### SHORT TASK
Copy out the rows starting with the row that contains "feasibility [209, 575]" and going on through the last row, with each word unchanged and every coordinate in the answers increased by 111.

### SUPPLIED DATA
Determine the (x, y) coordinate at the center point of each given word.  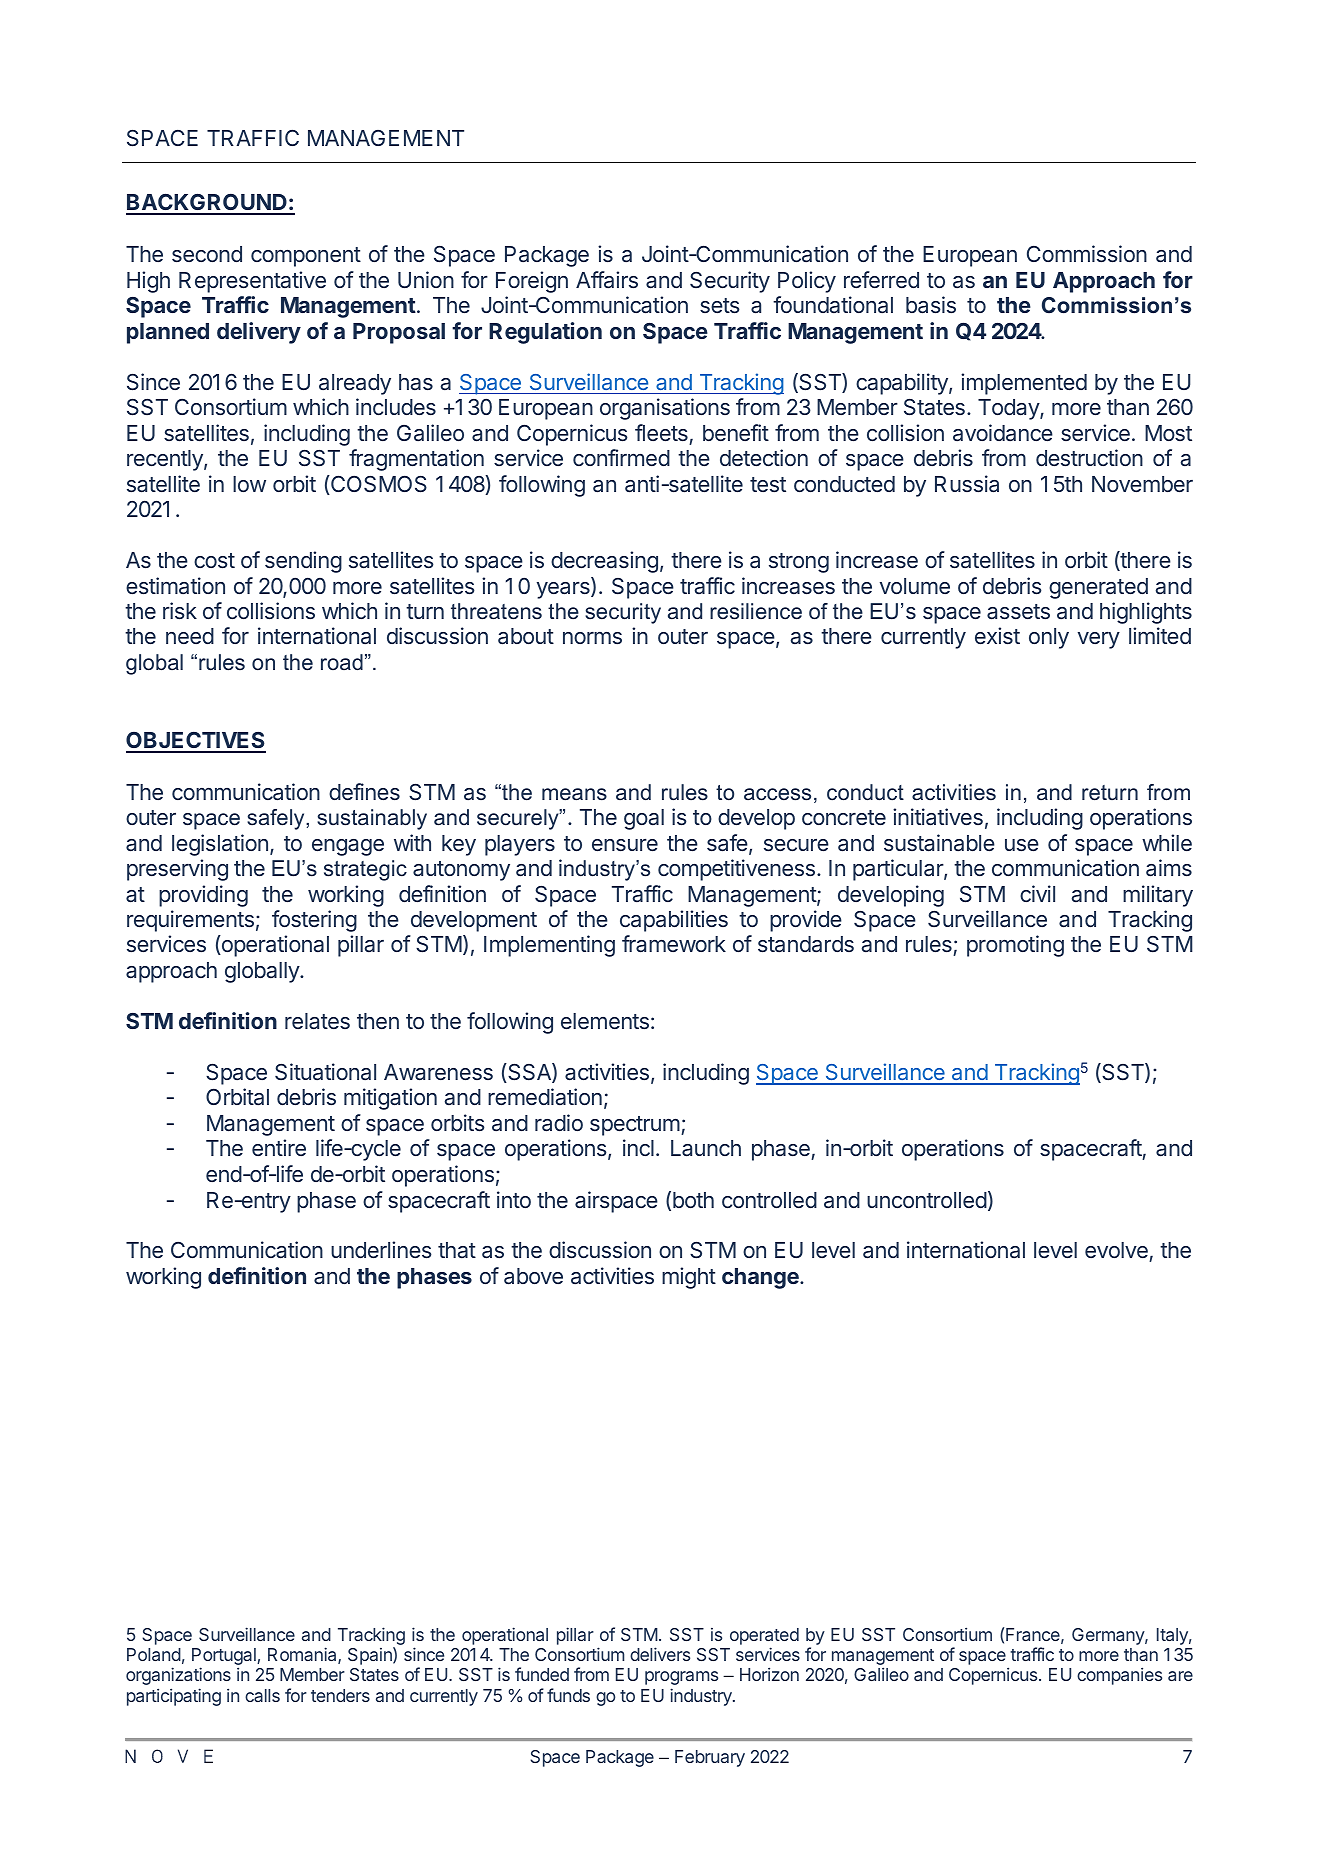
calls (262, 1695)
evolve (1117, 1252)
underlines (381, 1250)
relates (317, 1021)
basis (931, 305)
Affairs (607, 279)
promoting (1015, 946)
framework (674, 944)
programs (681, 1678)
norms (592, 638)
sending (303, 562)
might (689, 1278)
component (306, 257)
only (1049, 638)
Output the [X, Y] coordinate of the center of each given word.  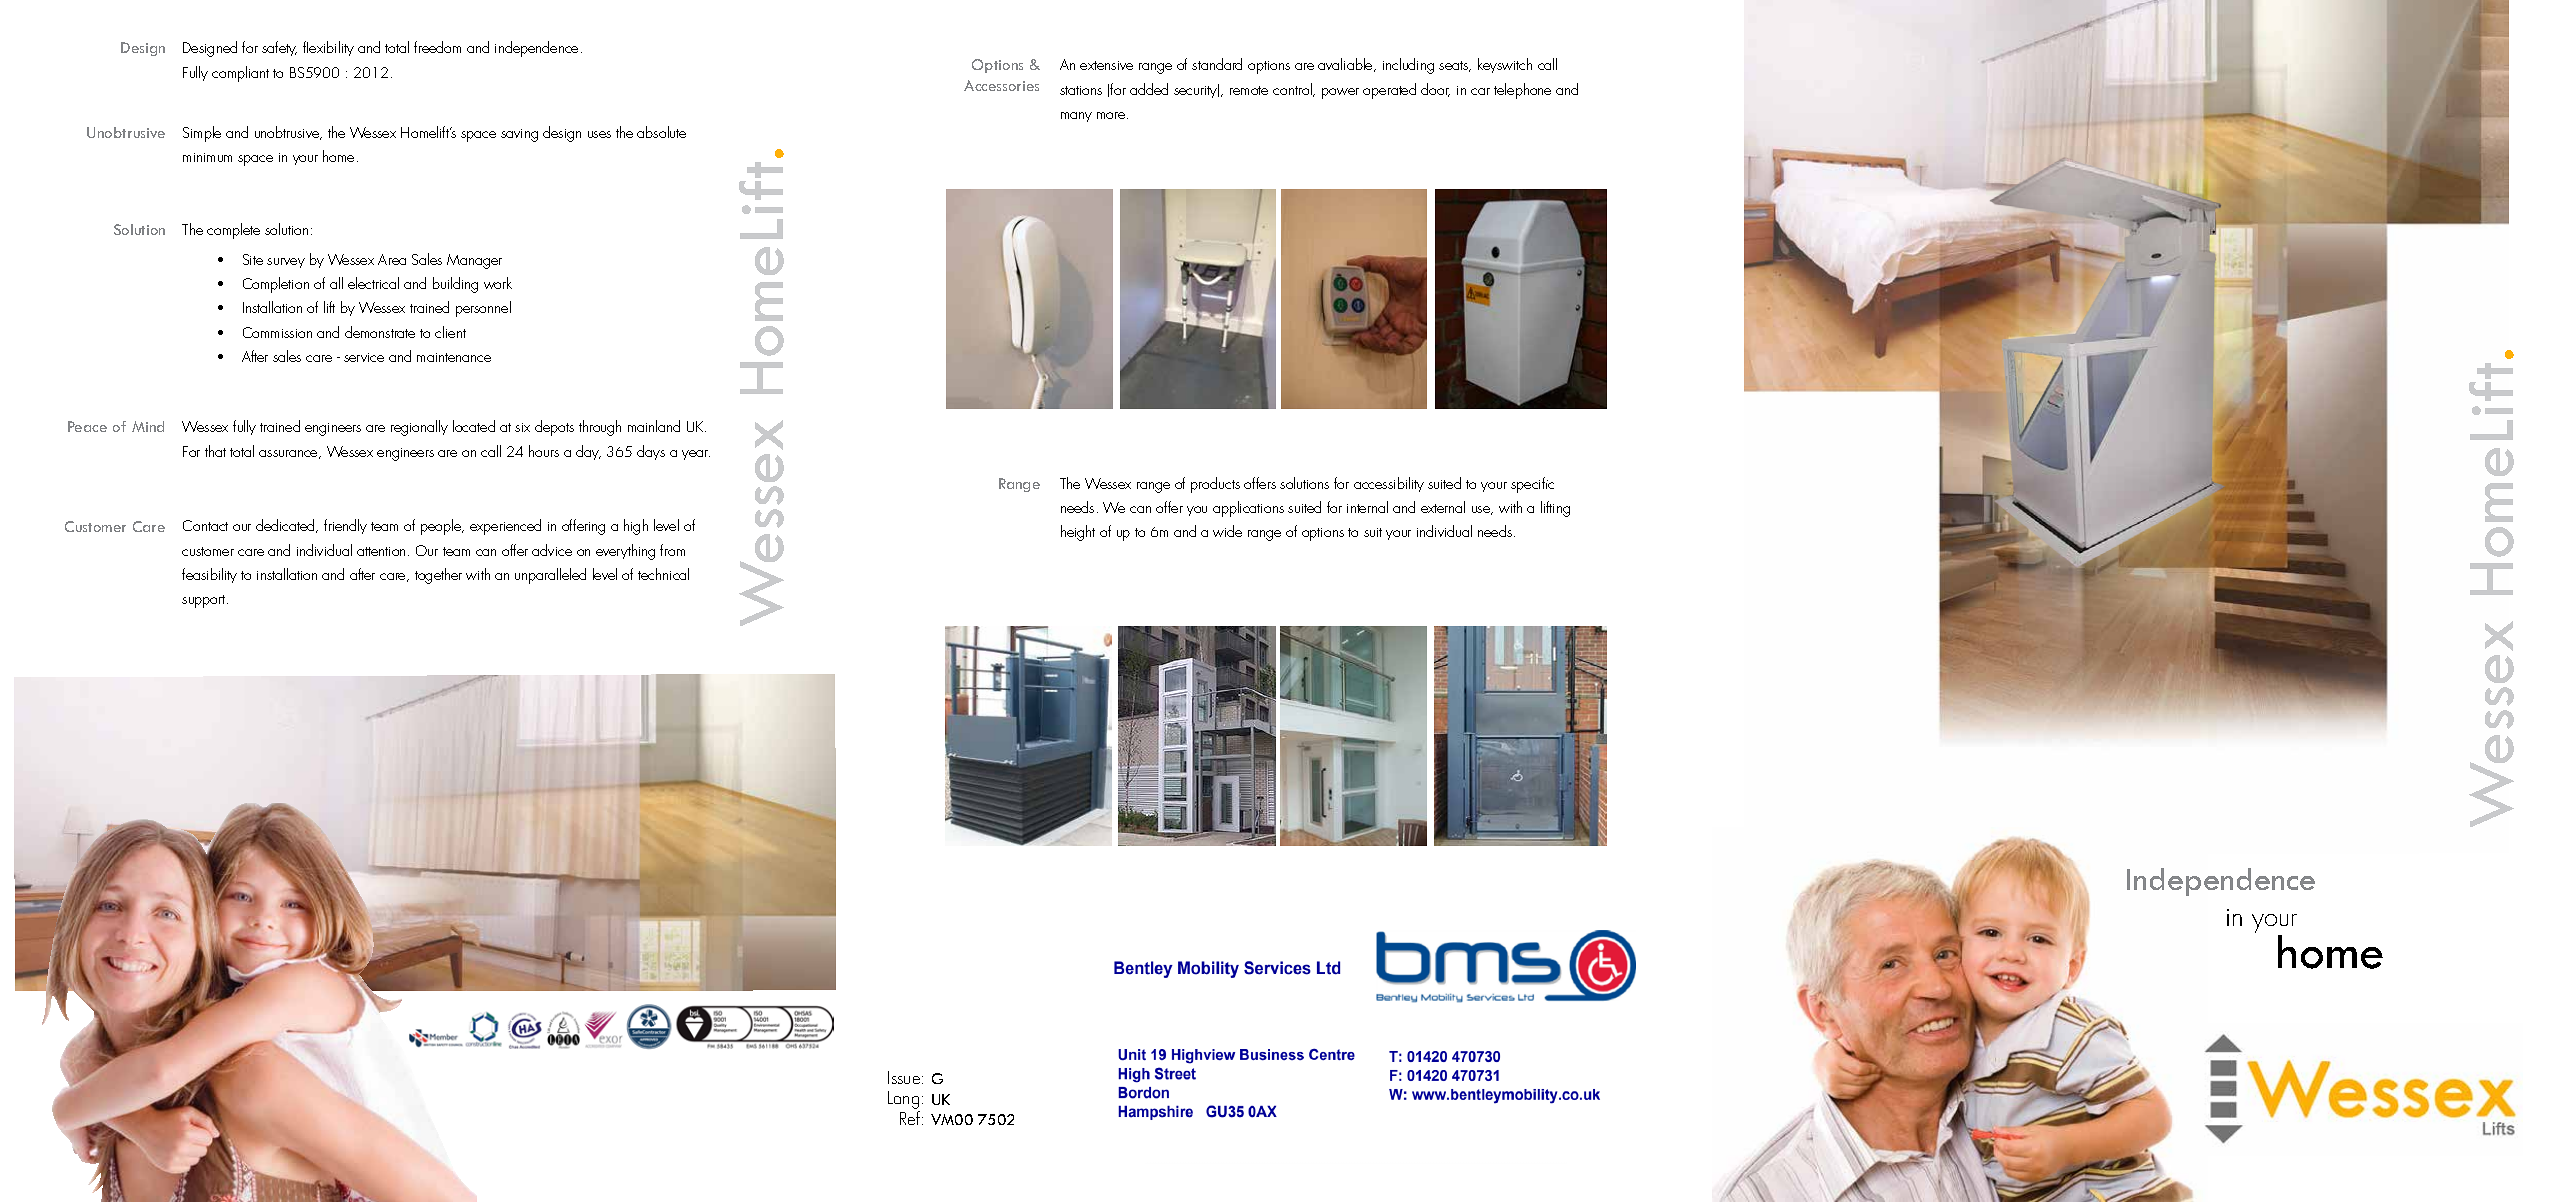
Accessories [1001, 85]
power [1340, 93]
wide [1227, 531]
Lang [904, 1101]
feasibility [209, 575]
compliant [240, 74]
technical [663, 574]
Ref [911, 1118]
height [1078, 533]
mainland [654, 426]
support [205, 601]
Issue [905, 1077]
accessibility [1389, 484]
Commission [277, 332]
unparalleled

### ANSWER TO THIS TASK
feasibility [320, 686]
compliant [351, 185]
technical [774, 685]
Ref [1022, 1229]
height [1189, 644]
mainland [765, 537]
support [316, 712]
Issue [1016, 1188]
accessibility [1500, 595]
Commission [388, 443]
unparalleled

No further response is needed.